• [YOUR OBJECTIVE]
Please put everything from the line containing "The width and height of the screenshot is (476, 266)." down to the line containing "[x=28, y=127]" into a JSON list of strings, one string per line, leaving out blank lines.

• [SUPPLIED RECORDS]
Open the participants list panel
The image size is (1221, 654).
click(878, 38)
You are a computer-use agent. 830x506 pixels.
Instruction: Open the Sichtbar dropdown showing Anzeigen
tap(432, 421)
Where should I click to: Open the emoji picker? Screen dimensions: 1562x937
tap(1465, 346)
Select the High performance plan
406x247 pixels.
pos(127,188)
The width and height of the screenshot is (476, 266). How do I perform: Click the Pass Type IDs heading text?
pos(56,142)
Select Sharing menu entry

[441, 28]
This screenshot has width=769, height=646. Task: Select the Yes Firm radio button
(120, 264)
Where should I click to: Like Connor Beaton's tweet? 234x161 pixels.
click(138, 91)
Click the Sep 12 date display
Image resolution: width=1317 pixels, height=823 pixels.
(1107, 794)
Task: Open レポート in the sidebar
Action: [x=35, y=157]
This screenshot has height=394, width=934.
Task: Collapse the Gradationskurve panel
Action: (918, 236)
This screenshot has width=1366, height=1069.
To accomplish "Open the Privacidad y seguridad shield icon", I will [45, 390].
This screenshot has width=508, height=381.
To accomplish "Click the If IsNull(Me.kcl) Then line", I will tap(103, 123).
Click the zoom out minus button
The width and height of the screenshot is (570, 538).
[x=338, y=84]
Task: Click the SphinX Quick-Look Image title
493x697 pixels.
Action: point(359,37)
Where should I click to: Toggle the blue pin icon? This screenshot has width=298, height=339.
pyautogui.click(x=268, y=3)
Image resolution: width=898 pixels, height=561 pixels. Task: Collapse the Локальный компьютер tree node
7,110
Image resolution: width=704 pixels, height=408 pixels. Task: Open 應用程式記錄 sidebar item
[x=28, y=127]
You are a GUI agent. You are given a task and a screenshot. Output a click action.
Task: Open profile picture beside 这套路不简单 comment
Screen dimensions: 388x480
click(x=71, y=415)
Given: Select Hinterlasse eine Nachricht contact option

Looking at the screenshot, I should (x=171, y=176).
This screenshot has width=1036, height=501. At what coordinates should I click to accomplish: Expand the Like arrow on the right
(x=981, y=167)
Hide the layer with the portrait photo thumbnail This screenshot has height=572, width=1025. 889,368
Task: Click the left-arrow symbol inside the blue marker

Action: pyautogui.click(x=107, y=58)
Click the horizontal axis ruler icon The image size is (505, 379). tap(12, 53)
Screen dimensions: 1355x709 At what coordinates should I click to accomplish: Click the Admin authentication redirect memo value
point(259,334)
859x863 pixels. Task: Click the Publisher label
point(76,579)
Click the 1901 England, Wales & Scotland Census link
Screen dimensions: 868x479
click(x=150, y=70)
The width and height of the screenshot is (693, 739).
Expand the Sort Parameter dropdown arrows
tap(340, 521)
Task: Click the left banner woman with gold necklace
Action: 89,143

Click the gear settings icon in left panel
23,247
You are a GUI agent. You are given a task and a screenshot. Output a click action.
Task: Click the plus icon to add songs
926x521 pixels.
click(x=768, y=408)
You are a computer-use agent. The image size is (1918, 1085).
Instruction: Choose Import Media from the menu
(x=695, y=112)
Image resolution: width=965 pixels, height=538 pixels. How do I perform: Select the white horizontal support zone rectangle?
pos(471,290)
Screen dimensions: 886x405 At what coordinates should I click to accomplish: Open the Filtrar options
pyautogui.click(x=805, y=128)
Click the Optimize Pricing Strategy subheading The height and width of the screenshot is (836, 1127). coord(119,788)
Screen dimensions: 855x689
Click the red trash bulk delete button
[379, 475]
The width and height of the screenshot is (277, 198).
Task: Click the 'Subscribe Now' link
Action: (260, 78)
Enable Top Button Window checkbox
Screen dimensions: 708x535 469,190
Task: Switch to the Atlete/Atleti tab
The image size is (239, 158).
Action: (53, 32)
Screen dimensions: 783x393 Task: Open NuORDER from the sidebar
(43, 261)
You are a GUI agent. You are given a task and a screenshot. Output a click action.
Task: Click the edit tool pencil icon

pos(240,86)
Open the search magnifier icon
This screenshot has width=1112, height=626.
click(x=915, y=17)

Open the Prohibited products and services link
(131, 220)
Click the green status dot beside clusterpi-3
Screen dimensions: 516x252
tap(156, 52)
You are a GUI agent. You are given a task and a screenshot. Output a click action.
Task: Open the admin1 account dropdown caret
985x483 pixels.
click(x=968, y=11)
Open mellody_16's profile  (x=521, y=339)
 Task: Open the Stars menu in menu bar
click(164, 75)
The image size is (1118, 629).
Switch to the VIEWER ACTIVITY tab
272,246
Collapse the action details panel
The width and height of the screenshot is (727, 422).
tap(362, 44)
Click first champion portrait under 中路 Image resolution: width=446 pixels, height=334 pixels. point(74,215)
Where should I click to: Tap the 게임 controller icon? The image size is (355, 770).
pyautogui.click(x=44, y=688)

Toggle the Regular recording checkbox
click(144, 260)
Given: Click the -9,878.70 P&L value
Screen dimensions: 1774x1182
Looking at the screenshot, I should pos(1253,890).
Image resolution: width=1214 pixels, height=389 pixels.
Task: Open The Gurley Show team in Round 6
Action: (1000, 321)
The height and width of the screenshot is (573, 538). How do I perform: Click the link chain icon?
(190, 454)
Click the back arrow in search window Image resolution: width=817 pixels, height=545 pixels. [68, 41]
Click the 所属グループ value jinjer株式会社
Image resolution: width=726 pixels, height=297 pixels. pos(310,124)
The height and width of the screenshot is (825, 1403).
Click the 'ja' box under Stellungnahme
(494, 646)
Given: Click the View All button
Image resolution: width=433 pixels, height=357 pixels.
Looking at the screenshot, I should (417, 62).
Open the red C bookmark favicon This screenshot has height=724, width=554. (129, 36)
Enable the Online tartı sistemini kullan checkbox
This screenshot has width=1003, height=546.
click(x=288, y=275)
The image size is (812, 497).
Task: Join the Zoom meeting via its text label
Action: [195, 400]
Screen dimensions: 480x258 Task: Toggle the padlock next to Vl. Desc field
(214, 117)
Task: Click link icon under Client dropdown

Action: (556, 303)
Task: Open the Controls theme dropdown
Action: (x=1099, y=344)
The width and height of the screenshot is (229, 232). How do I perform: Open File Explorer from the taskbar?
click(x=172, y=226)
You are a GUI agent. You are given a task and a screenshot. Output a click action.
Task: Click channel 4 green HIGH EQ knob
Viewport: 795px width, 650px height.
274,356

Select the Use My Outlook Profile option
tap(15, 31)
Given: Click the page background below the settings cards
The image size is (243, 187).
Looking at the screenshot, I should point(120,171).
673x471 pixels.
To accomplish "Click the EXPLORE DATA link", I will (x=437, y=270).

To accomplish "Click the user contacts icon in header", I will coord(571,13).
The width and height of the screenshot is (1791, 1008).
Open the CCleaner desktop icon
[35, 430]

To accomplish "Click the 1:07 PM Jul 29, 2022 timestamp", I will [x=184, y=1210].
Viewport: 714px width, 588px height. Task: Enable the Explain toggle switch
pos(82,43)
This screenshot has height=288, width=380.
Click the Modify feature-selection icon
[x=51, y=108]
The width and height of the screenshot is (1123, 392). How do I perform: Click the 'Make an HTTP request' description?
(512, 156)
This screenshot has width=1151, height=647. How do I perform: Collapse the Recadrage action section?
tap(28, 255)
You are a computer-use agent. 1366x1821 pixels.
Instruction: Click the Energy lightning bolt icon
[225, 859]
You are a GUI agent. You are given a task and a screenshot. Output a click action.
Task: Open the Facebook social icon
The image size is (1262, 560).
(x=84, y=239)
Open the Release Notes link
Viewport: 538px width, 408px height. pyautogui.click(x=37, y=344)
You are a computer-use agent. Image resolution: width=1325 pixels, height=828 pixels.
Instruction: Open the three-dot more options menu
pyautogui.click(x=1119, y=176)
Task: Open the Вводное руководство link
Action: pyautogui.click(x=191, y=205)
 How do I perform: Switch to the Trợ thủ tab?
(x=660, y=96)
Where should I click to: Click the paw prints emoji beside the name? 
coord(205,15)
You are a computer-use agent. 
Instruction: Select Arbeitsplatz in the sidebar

• [REPLY TO THE EXERCISE]
[
  "The width and height of the screenshot is (476, 266). How do I perform: Click the Pass Type IDs heading text?",
  "pos(56,142)",
  "Select Sharing menu entry",
  "[441, 28]",
  "This screenshot has width=769, height=646. Task: Select the Yes Firm radio button",
  "(120, 264)",
  "Where should I click to: Like Connor Beaton's tweet? 234x161 pixels.",
  "click(138, 91)",
  "Click the Sep 12 date display",
  "Image resolution: width=1317 pixels, height=823 pixels.",
  "(1107, 794)",
  "Task: Open レポート in the sidebar",
  "Action: [x=35, y=157]",
  "This screenshot has height=394, width=934.",
  "Task: Collapse the Gradationskurve panel",
  "Action: (918, 236)",
  "This screenshot has width=1366, height=1069.",
  "To accomplish \"Open the Privacidad y seguridad shield icon\", I will [45, 390].",
  "This screenshot has width=508, height=381.",
  "To accomplish \"Click the If IsNull(Me.kcl) Then line\", I will tap(103, 123).",
  "Click the zoom out minus button",
  "The width and height of the screenshot is (570, 538).",
  "[x=338, y=84]",
  "Task: Click the SphinX Quick-Look Image title",
  "493x697 pixels.",
  "Action: point(359,37)",
  "Where should I click to: Toggle the blue pin icon? This screenshot has width=298, height=339.",
  "pyautogui.click(x=268, y=3)",
  "Image resolution: width=898 pixels, height=561 pixels. Task: Collapse the Локальный компьютер tree node",
  "7,110",
  "Image resolution: width=704 pixels, height=408 pixels. Task: Open 應用程式記錄 sidebar item",
  "[x=28, y=127]"
]